[Start Given entries]

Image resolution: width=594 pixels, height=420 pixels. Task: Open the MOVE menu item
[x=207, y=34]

[End Given entries]
[Start Given entries]

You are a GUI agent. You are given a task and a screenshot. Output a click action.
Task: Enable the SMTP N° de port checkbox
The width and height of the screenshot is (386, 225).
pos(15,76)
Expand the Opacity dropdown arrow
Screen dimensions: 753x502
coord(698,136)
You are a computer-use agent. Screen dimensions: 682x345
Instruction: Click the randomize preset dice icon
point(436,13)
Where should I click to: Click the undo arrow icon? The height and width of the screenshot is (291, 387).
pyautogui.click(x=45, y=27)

[End Given entries]
[Start Given entries]

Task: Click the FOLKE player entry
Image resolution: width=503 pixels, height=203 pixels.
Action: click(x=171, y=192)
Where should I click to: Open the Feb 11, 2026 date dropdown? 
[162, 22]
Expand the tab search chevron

[End Given entries]

▶ _Aim of the exercise_
Reproduce the records above verbatim, starting at the line containing "Expand the Opacity dropdown arrow" and ending at the line containing "pyautogui.click(x=45, y=27)", both lines included.

▶ _Problem solution_
Expand the Opacity dropdown arrow
Screen dimensions: 753x502
coord(698,136)
You are a computer-use agent. Screen dimensions: 682x345
Instruction: Click the randomize preset dice icon
point(436,13)
Where should I click to: Click the undo arrow icon? The height and width of the screenshot is (291, 387).
pyautogui.click(x=45, y=27)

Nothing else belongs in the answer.